> **EXERCICE COURT 1**
D'après le texte sur le plan de relance, par quel moyen l'État soutient-il les collectivités locales dans leur part des investissements publics ?
> **EXERCICE COURT 2**
Recopiez le passage du texte sur le plan de relance compris entre « - 10,5 Md€ d’investissements » et « les plus modestes. », bornes incluses.
> **EXERCICE COURT 3**
Prolongez le texte sur le plan de relance de 2008 à partir de sa dernière phrase.

Le plan de relance français, tel qu’annoncé par le Président de la République le 4 décembre 2008 et rappelé dans l’exposé général des motifs du projet de loi de finances rectificative daté du 19 décembre 2008, a affiché un engagement total de 26 Md€ pour le soutien en faveur de l’activité et de l’emploi, dont les grandes masses se décomposaient comme suit :

- 11,6 Md€ de soutien à la trésorerie des entreprises (notamment par le biais de mesures fiscales prises dans le collectif budgétaire de décembre 2008) ;

- 10,5 Md€ d’investissements publics, partagés entre l’Etat (4 milliards), les entreprises publiques (4 milliards) et les collectivités locales, soutenues pour cela par l’Etat via le Fonds de Compensation de la TVA (2,5 milliards) ;

- 2 Md€ en faveur de secteurs particulièrement exposés aux effets de la crise économique (logement et automobile) ;

- 2 Md€ pour les mesures de soutien à l’emploi et au revenu des ménages les plus modestes.

> **SEGMENT DE DONNÉES**

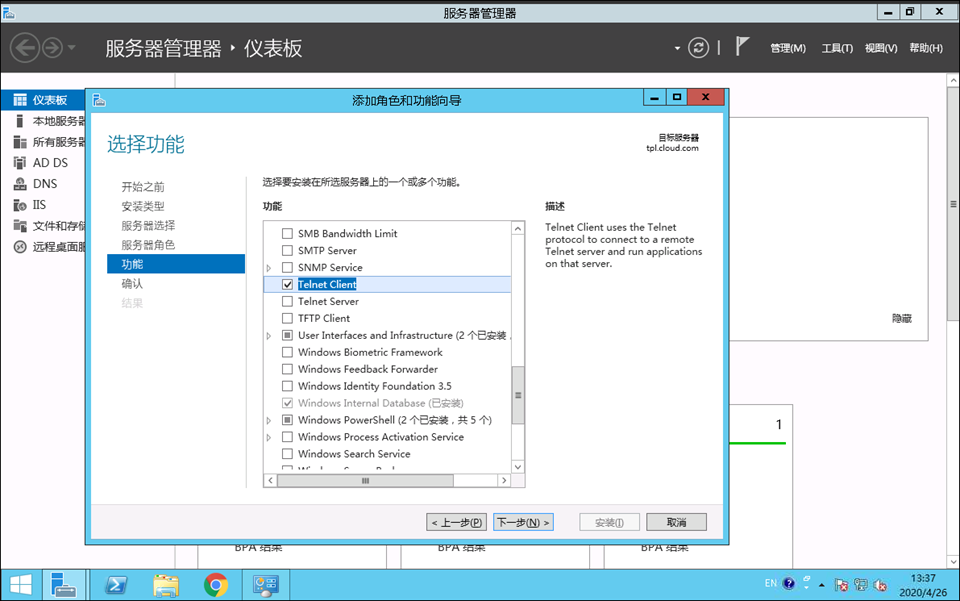Click the back navigation arrow
This screenshot has width=960, height=601.
[x=25, y=48]
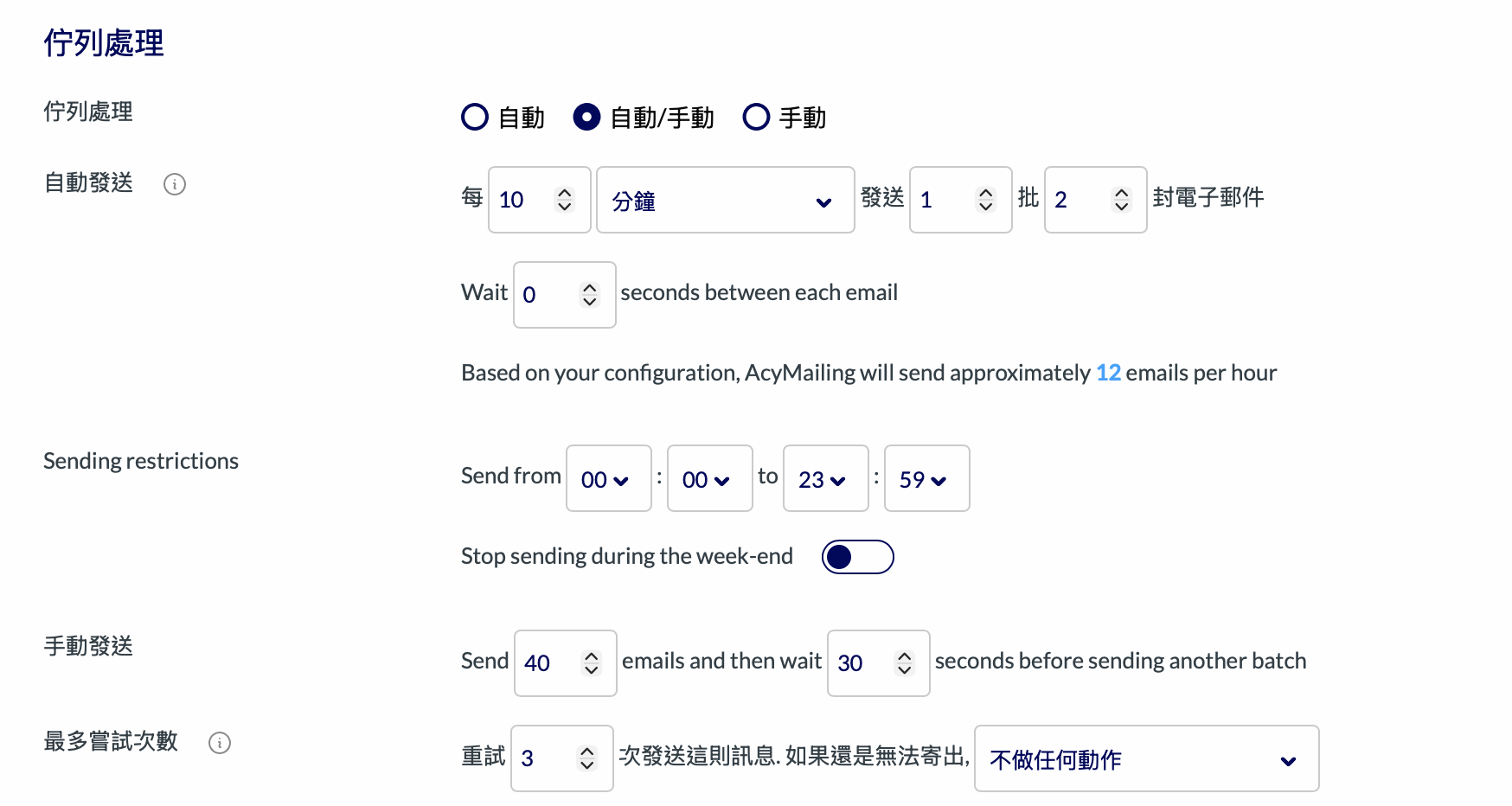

> **RÉSULTAT ATTENDU 1**
L'État soutient les collectivités locales par le biais du Fonds de Compensation de la TVA, pour 2,5 milliards, afin qu'elles participent aux 10,5 Md€ d'investissements publics.

> **RÉSULTAT ATTENDU 2**
- 10,5 Md€ d’investissements publics, partagés entre l’Etat (4 milliards), les entreprises publiques (4 milliards) et les collectivités locales, soutenues pour cela par l’Etat via le Fonds de Compensation de la TVA (2,5 milliards) ;

- 2 Md€ en faveur de secteurs particulièrement exposés aux effets de la crise économique (logement et automobile) ;

- 2 Md€ pour les mesures de soutien à l’emploi et au revenu des ménages les plus modestes.

> **RÉSULTAT ATTENDU 3**
Les moyens mobilisés sont de natures très différentes : crédits budgétaires, mesures fiscales, prêts, garanties d’emprunt, etc.

L’ampleur du plan de relance français se situe dans une bonne moyenne parmi les principaux pays développés. Néanmoins, en retirant les mesures ayant un simple impact de trésorerie (cf. mesures fiscales de remboursement anticipé ; avances sur marchés publics…) et qui ne sont pas prises en compte dans les données relatives aux autres pays, alors le plan français représente seulement environ 1,1 point de PIB1, ce qui le place à l’avant-dernier rang des grands pays développés, devant l’Italie.

Ce niveau est d’ailleurs cohérent à la fois avec une situation budgétaire de départ plus dégradée en France et les préconisations formulées par l’Union européenne (communication de la Commission européenne - novembre 2008, puis conclusions du Conseil européen - décembre 2008), invitant à la mise en œuvre de mesures budgétaires coordonnées entre les Etats-membres pour un total de l’ordre de 170 Md€, soit environ 1,2% du PIB communautaire.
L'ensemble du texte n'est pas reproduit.